■ **REQUIRED WORK**
Reproduce verbatim the stretch of the listing below from its first line through the line containing "pyautogui.click(x=31, y=192)", including both of those lines.

————

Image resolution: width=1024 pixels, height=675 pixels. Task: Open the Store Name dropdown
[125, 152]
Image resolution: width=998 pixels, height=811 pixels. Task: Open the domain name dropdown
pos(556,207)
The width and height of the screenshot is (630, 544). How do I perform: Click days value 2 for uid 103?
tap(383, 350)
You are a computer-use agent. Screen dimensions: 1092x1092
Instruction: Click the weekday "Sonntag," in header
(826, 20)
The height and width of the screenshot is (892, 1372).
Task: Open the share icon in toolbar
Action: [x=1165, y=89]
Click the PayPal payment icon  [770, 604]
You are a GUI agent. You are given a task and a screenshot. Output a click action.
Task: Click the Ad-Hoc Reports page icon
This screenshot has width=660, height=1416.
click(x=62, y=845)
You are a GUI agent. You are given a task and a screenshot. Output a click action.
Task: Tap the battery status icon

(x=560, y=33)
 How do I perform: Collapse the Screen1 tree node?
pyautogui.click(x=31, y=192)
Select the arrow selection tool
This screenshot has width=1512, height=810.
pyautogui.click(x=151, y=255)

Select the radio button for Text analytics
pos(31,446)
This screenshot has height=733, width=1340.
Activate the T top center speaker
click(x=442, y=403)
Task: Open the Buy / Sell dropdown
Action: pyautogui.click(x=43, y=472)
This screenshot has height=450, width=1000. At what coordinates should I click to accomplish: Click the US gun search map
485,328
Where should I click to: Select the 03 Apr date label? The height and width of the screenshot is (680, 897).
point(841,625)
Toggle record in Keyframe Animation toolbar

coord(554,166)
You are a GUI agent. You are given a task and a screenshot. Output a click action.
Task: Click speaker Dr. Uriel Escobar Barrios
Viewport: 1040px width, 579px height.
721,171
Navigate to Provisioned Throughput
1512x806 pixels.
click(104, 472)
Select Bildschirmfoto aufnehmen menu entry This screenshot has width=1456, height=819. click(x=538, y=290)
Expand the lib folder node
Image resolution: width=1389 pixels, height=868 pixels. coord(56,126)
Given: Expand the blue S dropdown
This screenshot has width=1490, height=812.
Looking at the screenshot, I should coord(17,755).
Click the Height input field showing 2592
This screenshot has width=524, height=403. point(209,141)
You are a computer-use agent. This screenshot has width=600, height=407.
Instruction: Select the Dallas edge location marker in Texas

————

■ **FINAL ANSWER**
Image resolution: width=1024 pixels, height=675 pixels. Task: Open the Store Name dropdown
[125, 152]
Image resolution: width=998 pixels, height=811 pixels. Task: Open the domain name dropdown
pos(556,207)
The width and height of the screenshot is (630, 544). How do I perform: Click days value 2 for uid 103?
tap(383, 350)
You are a computer-use agent. Screen dimensions: 1092x1092
Instruction: Click the weekday "Sonntag," in header
(826, 20)
The height and width of the screenshot is (892, 1372).
Task: Open the share icon in toolbar
Action: [x=1165, y=89]
Click the PayPal payment icon  [770, 604]
You are a GUI agent. You are given a task and a screenshot. Output a click action.
Task: Click the Ad-Hoc Reports page icon
This screenshot has width=660, height=1416.
click(x=62, y=845)
You are a GUI agent. You are given a task and a screenshot. Output a click action.
Task: Tap the battery status icon

(x=560, y=33)
 How do I perform: Collapse the Screen1 tree node?
pyautogui.click(x=31, y=192)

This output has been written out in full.